Most are coming from people employed at one of the big technology companies in Silicon Valley or profited from investing and working small start-ups that have been bought by one of the big companies.
Realtors began seeing signs of improvement in the latter half of 2011. There was a flurry of activity late last year when Facebook employees were allowed to start selling their stock, after the company’s IPO, said Shane Ray, a realtor with Domicile Properties. Demand also mirrors the stock market.
“If Apple stock is down, you see Apple clients a little hesitant to cash in,” he said. “If the stock is up, people are looking to buy. It goes hand in hand.”
Instant millionaires have also been multiplying as large companies go on acquisition sprees. Many of Mr. Ray’s clients were among the first employees at start-ups that have been bought by Yahoo, Facebook, Zynga, or Microsoft.
One result of the cash purchases has been a slight relaxation of bank rules around loans. Banks had been issuing fewer loans because of the cash deals and are no longer able to cherry-pick their clients. So they have had to loosen some restrictions, such as loans to the self-employed. But even with loans, many homebuyers are being overbid again and again. Ms. Spindler represents a couple, both psychiatrists, who have made 38 offers. They want to pay $1m for a house and are able to pay 35 percent in a down payment. “They’re shut out of the market,” Ms. Spindler said. “The question is, when do average people get to buy a house again? If you don’t work in a place that’s giving you large stock options, it’s pretty darn difficult to get into the housing market.”
Many people who could not break into the housing market in the early and mid- 2000s found opportunities outside the city. Developers turned to inland cities such as Tracy and Stockton, 1½ hours away, to build masses of new housing developments intended for commuters to San Francisco.

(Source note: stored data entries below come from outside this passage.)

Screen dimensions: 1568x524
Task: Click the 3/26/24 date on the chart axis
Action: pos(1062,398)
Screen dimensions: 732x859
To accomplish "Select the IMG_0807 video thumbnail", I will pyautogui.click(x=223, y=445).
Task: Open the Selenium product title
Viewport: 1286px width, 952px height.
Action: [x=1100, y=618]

Those areas were some of the hardest hit in the nation by the foreclosure crisis with home prices plummeting more than 50 percent. The area is inching back toward recovery, but still, far from pre-recession conditions – house prices rose 19 percent in April compared to the year before, according to DataQuick, to a median price of $197,000.
San Francisco suffered much smaller losses and is making them up more quickly. The median home price is now $815,000.

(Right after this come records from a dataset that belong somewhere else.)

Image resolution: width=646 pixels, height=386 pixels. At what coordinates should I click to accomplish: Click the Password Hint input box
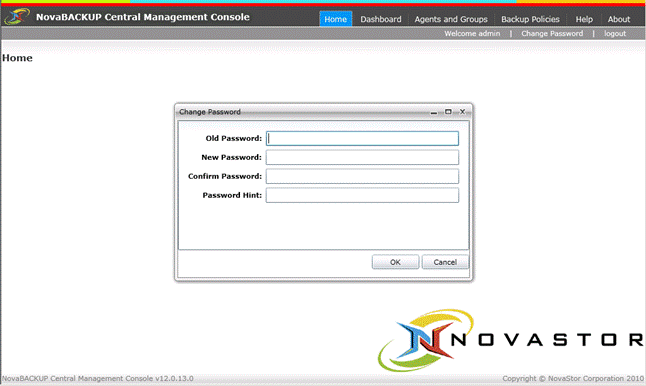click(x=362, y=195)
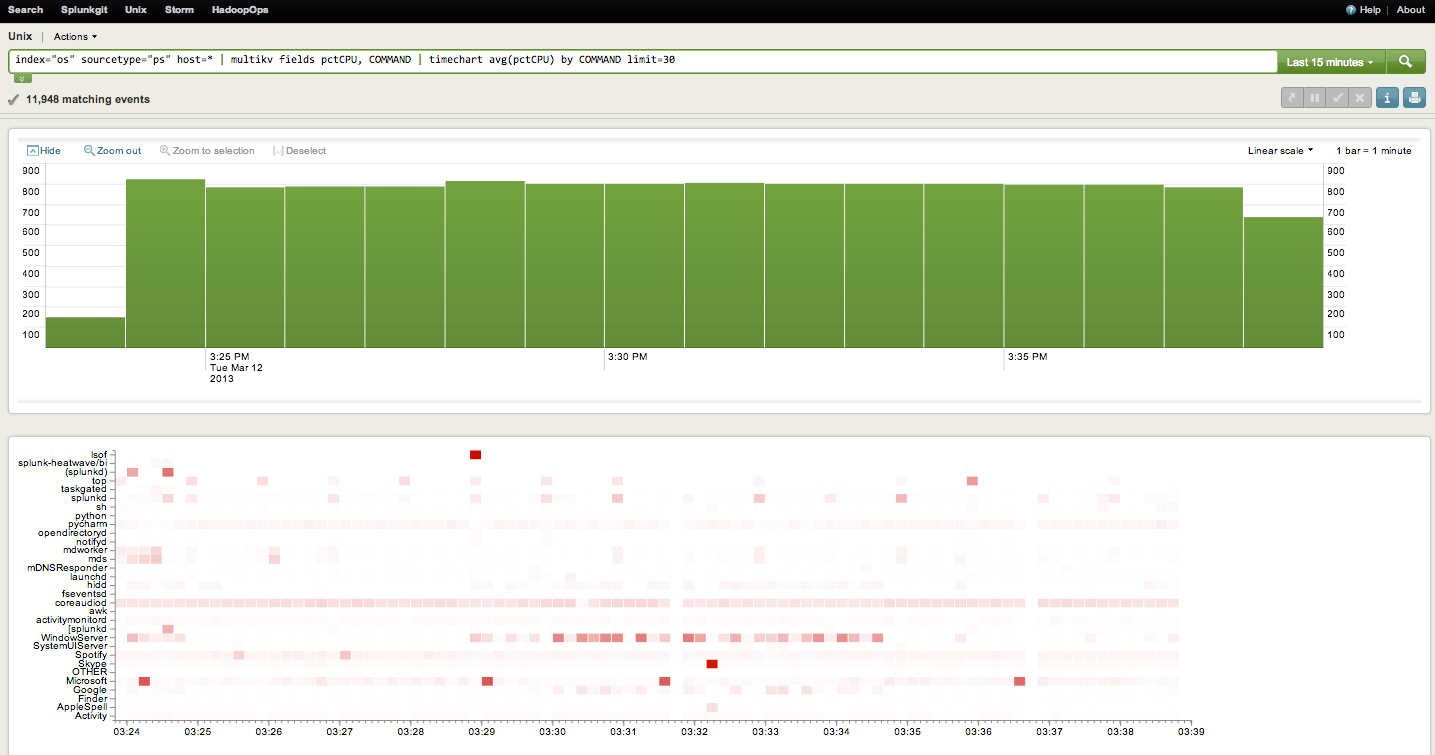Viewport: 1435px width, 755px height.
Task: Run the search using the magnifier button
Action: [x=1406, y=61]
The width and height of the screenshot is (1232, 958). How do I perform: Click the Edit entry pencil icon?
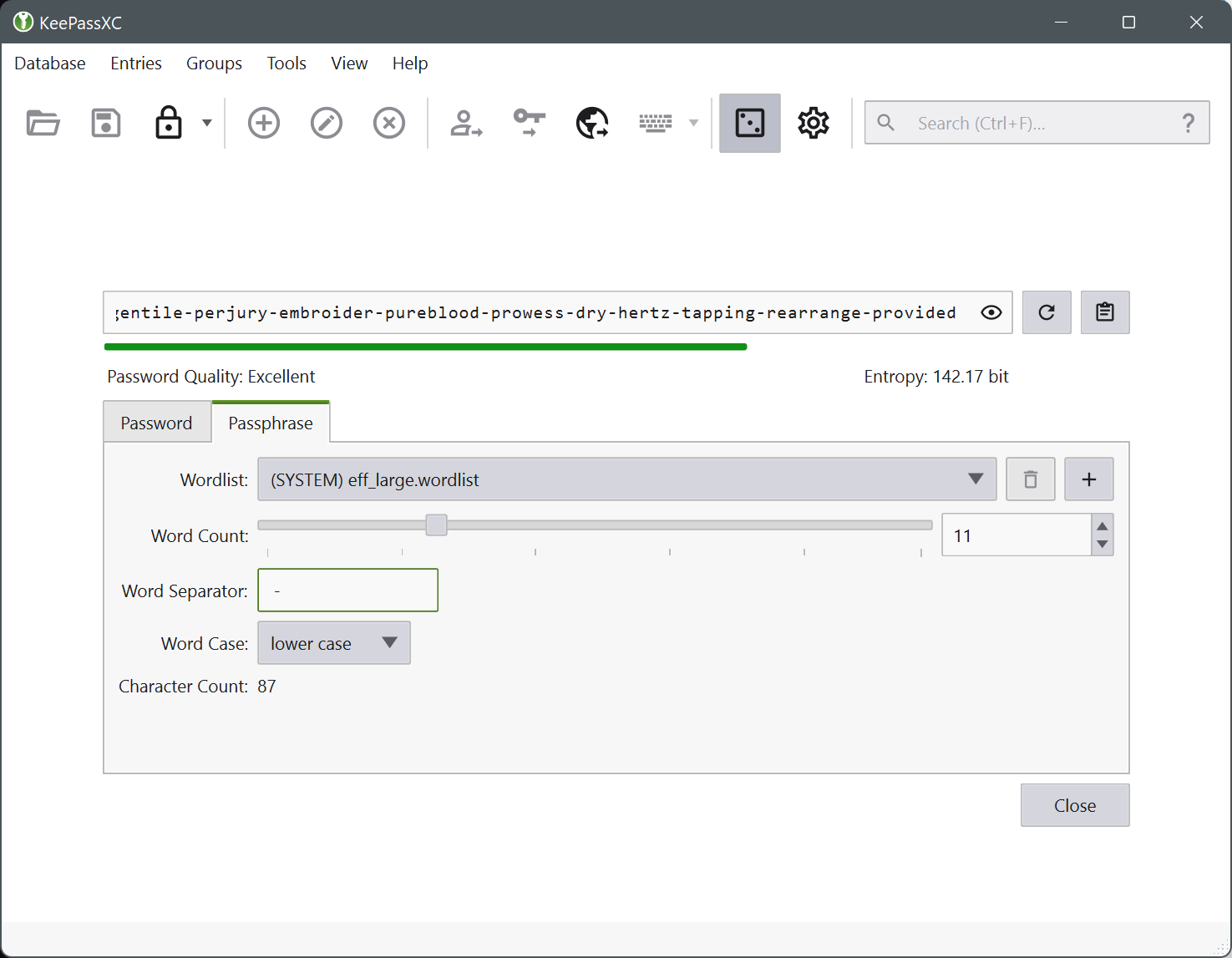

Rents are similarly high. The average monthly rent for a two-bedroom apartment increased 12 percent to $3,015 in the first quarter of the year compared to a year before, according to real facts.
Evictions are up, as well. The instances of landlords booting out tenants in order to sell the property have increased 81 percent in the last year to 116, according to the San Francisco RentBoard’s March annual report.
These shifts in housing are starting to be reflected in the resident demographics and even politics of certain neighborhoods, said Sara Shortt, executive director of the Housing Rights Committee of San Francisco. Concentrations of evictions have occurred in Noe Valley and the Castro, areas of the city favored by tech workers. New residents there elected a local representative in 2010 who supports more real estate-friendly policies over rent controls.
“A lot of people who would be fighting back are gone now because they left-back in the first dot-com boom,” Ms. Shortt said. “The typical San Francisco voices who say ‘preserve our communities and keep the diversity of the city intact,’ you don’t have as many of those here anymore.”